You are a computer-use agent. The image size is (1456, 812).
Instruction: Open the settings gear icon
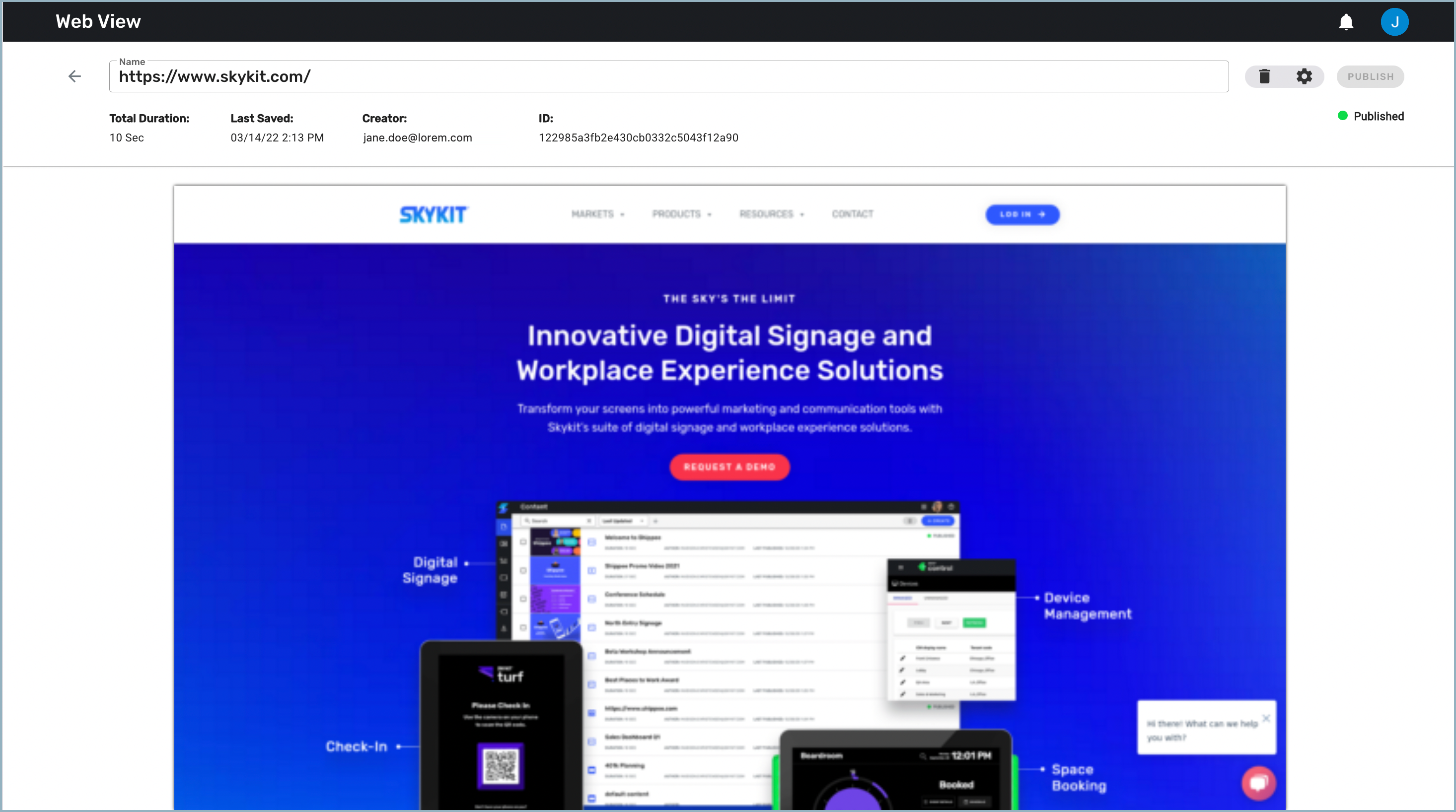pyautogui.click(x=1304, y=76)
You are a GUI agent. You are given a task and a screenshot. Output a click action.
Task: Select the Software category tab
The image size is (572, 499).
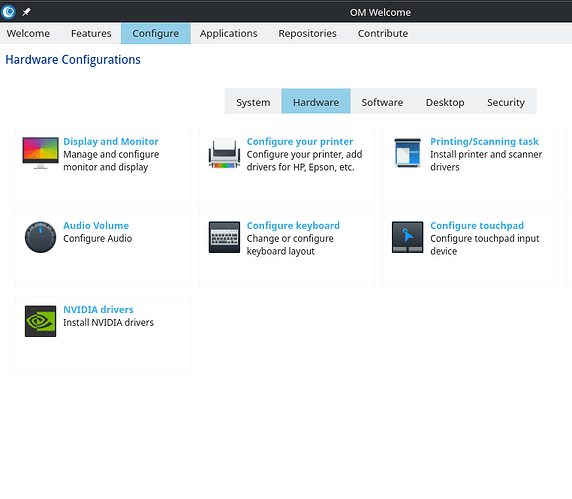[382, 102]
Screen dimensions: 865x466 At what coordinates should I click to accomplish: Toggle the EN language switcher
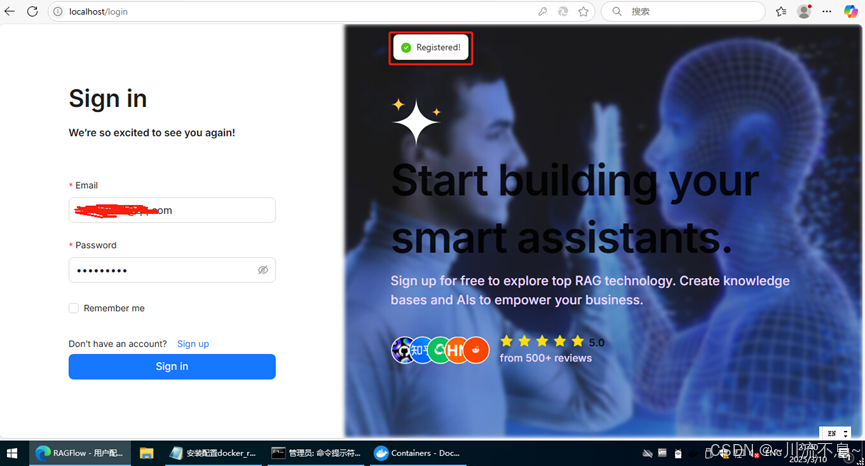click(836, 433)
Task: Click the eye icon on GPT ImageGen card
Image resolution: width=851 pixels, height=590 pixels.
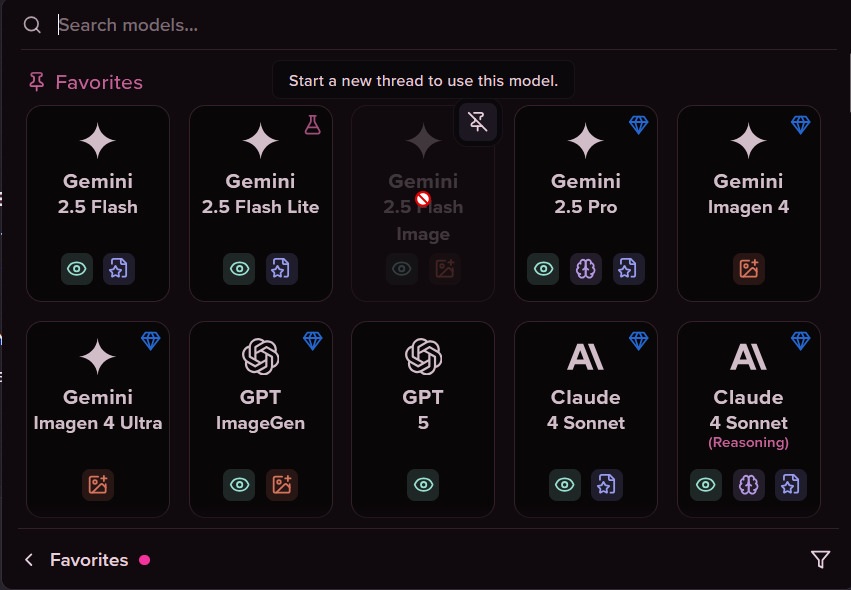Action: point(239,485)
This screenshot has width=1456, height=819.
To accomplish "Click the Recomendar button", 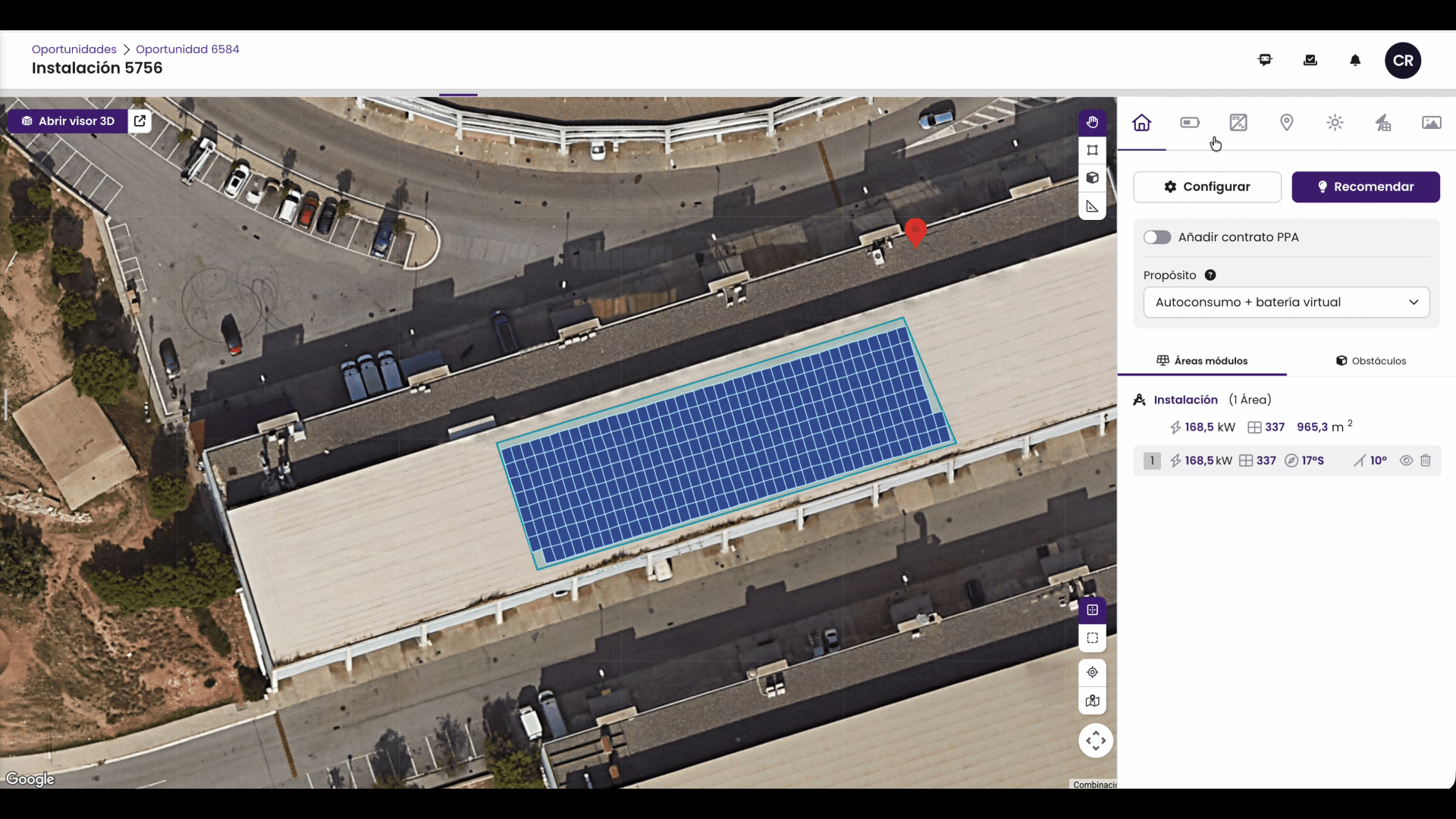I will coord(1366,187).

__Exercise aim__.
Determine the number of lines in the listing above containing the word "screenshot"; respond with that figure only.

__Result of this task__.
2